Il y a de cela bien longtemps, j'étais perdue dans le groupe. À ma façon bien sûr. Je partageais les idées et le hachisch. Je me suis toujours conduite à ma façon, même si le regard que m'ont porté les autres à souvent dominé mon miroir secret.

 

*

 

Comme était sombre ma nuit. Je quittai l'usine, et du bruit au bar : un candidat à l'élection de la ville tenait meeting. Je passai, loin du tumulte.

Comme était sombre ma nuit quand dans une soirée une femme disait : « Il paraît qu'on peut devenir fou à la minute. »

Comme est sombre ma nuit quand, dans la force de l'âge, je regarde cette jeune fille si timide, comme je l'étais à son âge.

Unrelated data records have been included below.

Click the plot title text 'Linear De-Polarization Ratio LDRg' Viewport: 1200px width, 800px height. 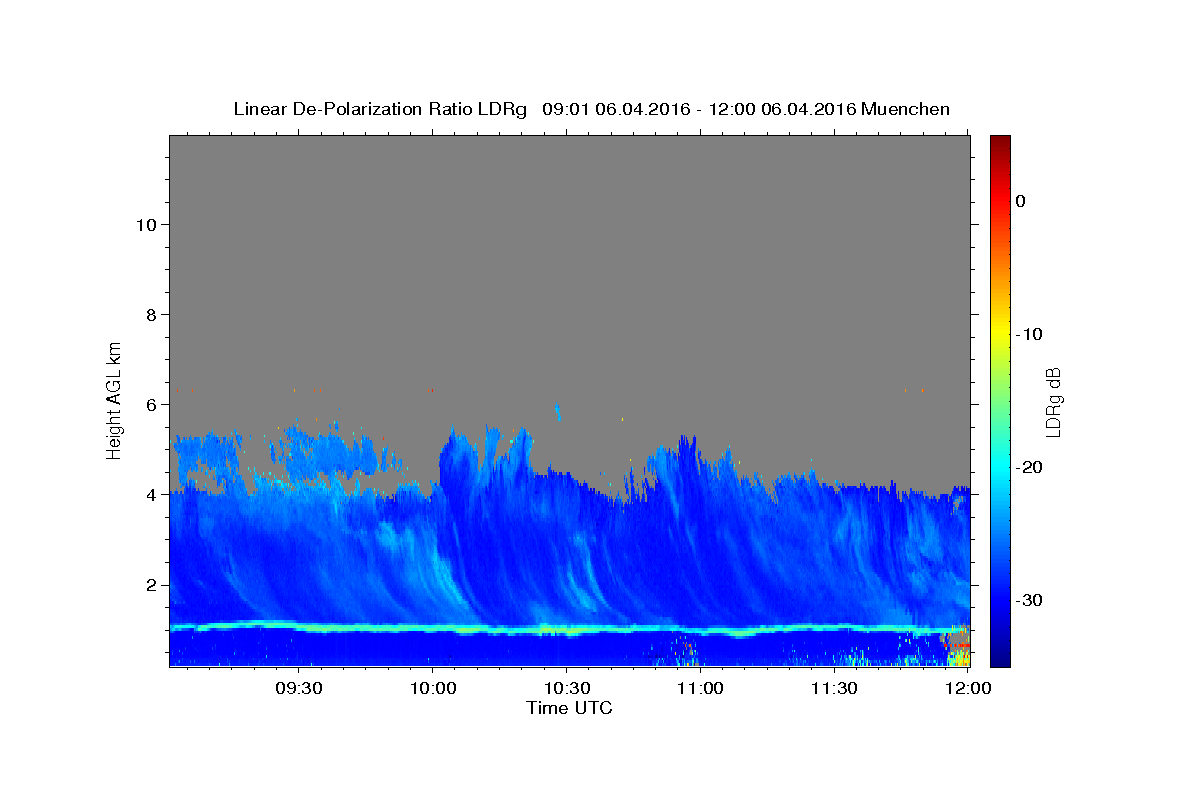pos(380,109)
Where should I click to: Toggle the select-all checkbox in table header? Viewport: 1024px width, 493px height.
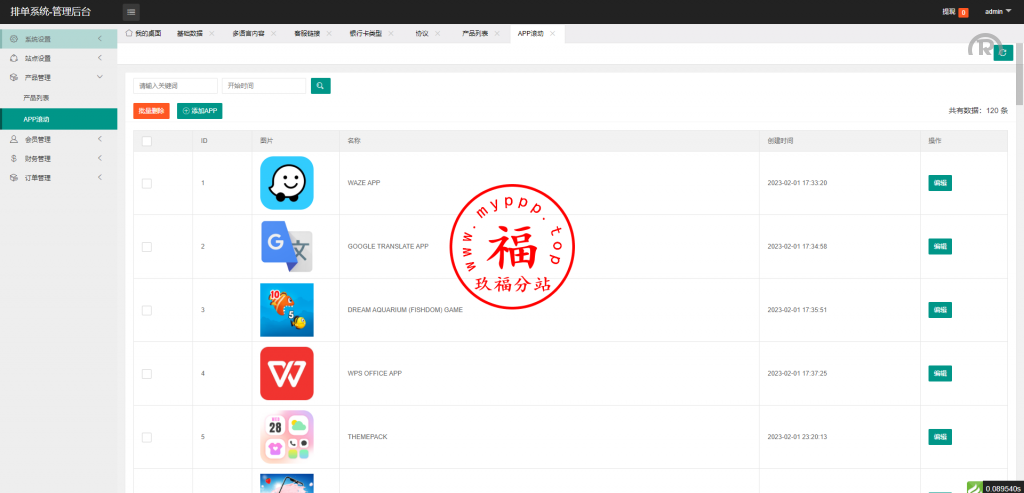tap(147, 141)
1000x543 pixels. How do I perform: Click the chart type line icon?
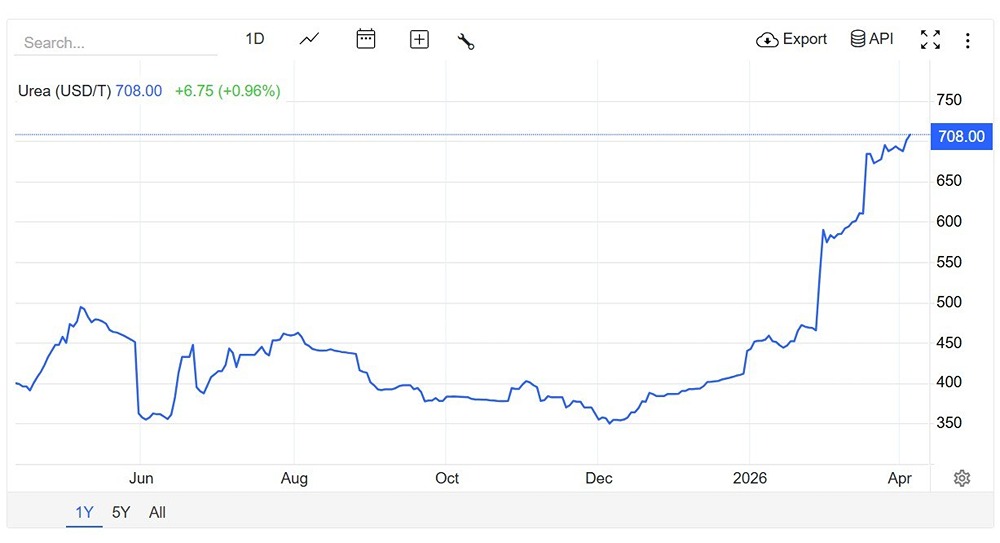coord(310,39)
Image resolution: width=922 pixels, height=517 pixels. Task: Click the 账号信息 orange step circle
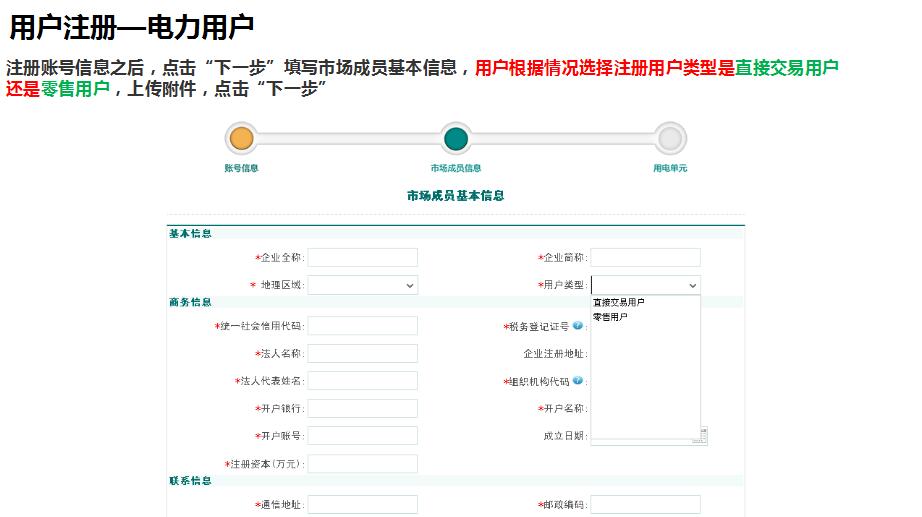(x=240, y=139)
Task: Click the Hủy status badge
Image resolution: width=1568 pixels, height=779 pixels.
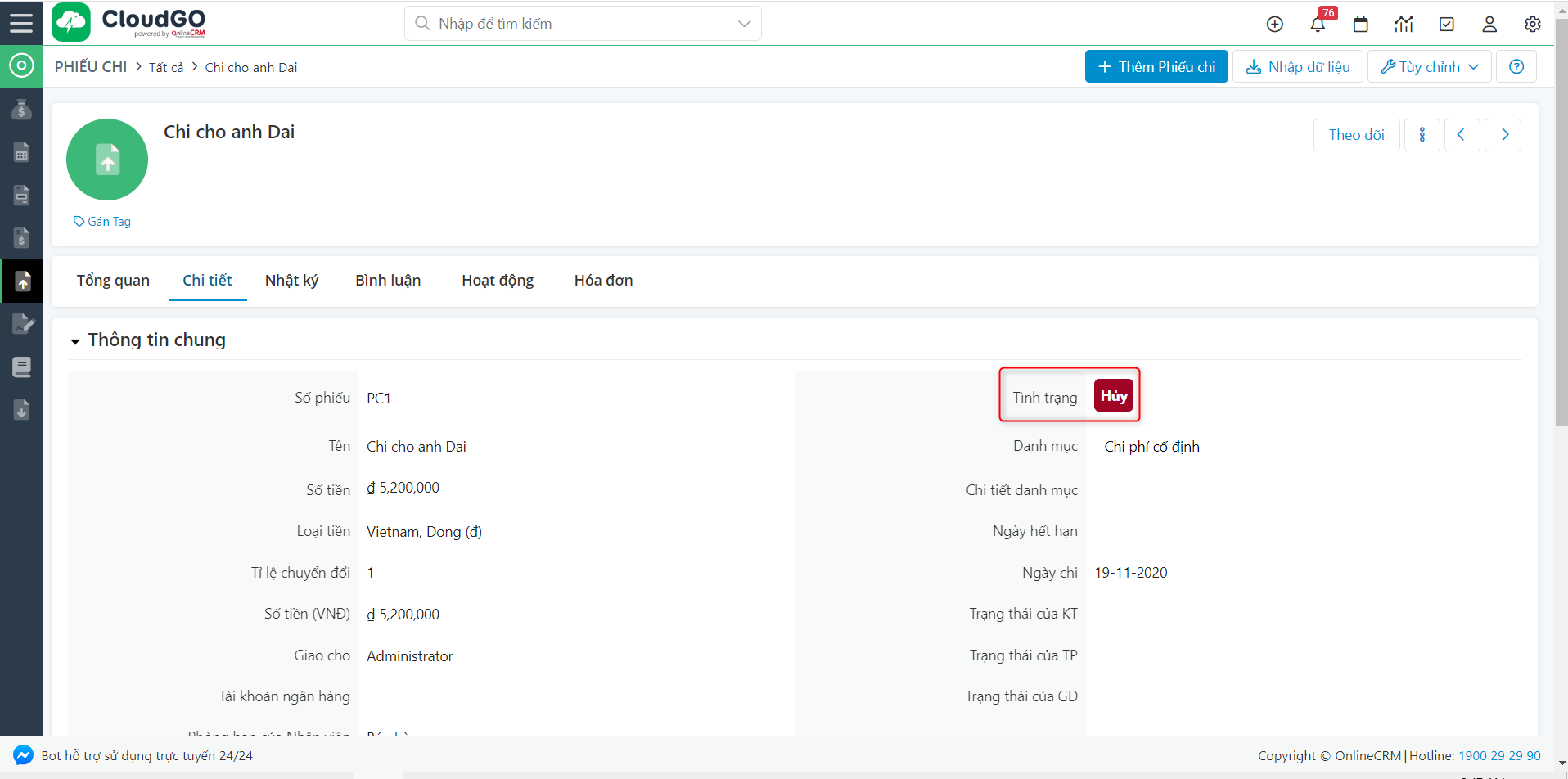Action: 1113,396
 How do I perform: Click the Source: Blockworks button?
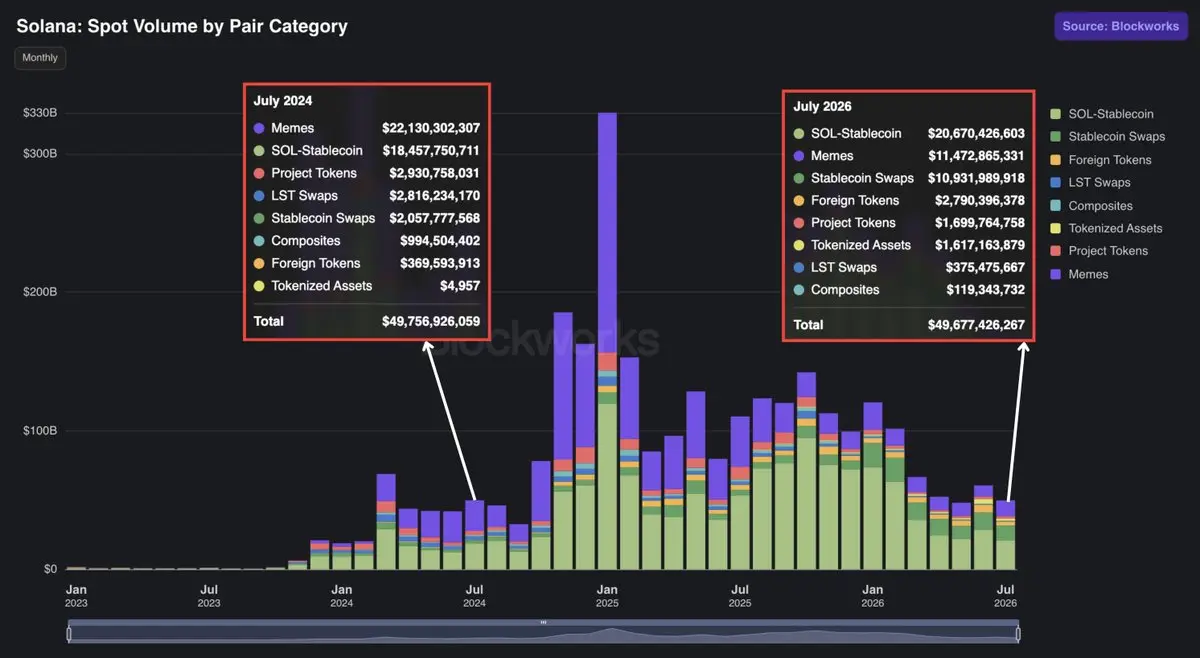(1120, 26)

Comme est forte ma nuit, quand le rêve a tiré le fil, et que le sens dépasse la raison.

 

*

 

Mes certitudes tombaient une à une, dans le sommeil. C'était horrible. Dépossédée, j'allumai une bougie pour apprivoiser la nuit. Il fallait que les dieux soient furieux pour m'envoyer une telle épreuve. Mes sens étaient dans un tel dérèglement que j'avais peur des ombres. J'étais vaincue, et ne pensais qu'à atténuer la souffrance. Je me suis rendormie comme un chien battu, recroquevillée dans mon lit.

Et ce matin, je me retrouve avec cette peine en moi qui me dit que la tempête peut encore gronder ; qu'avec le vacarme, je n'en aurai fini qu'à la fin de ma vie.

 

*

 

Tu es une amourette d'un soir. Dans ton sac tu as peu de choses. Juste de quoi faire ta toilette. Pour toi l'argent est quotidien. Tu es cigale, tu prends le jour comme il vient. Tu lis des romans dans ta chambre d'hôtel au papier peint. En amour tu n'es ni candide, ni experte. Disons que cela t'est naturel. C'est pour cela que tu ne fais pas une bonne fille de joie. Car les hommes sont naïfs. Tu es pourtant d'amour et d'eau fraîche. Tu ne fais que passer : voilà la réalité de ta jeunesse.

 

*

 

Jean-Pierre c'est plutôt Apollon, mais il a la fureur de Dionysos. Le voilà qui rêve d'Athéna alors qu'il se trouve avec Artémis. Ma chaste pudeur dépouille ta vigilance, et n'est-ce pas depuis les entrailles de la terre que l'on s'aime ? Je suis lunatique, c'est pour cela que j'ai pu te contredire. Mais la lune, Jean-Pierre, la lune vaut bien tout le savoir, car même quand je décline, ma sensibilité est fertile, aussi tenace qu'une jeune adolescente, têtue dans son choix d'amour. De moi on ne sait presque rien. Ta ville, dans l'antiquité, me fêtait sur la colline au pied de laquelle tu habites. Cette colline où, jeune homme tu vis, près du bassin, un faune pensif.

 

*

 

Parfois mon regard détruit. Parfois mon regard abîme la matière. Dans ma chambre, dans la pierre, s'est inscrit le signe de l'infini. Puis sur ce signe s'est tracé un chemin rassurant. Mon regard a deviné des dessins sur la feuille blanche. Ma main a dessiné, ma main a dominé. Se peut-il que les dieux, comme les anges, soient jaloux des hommes ? Pourtant nous les aimons plus qu'ils ne nous aiment.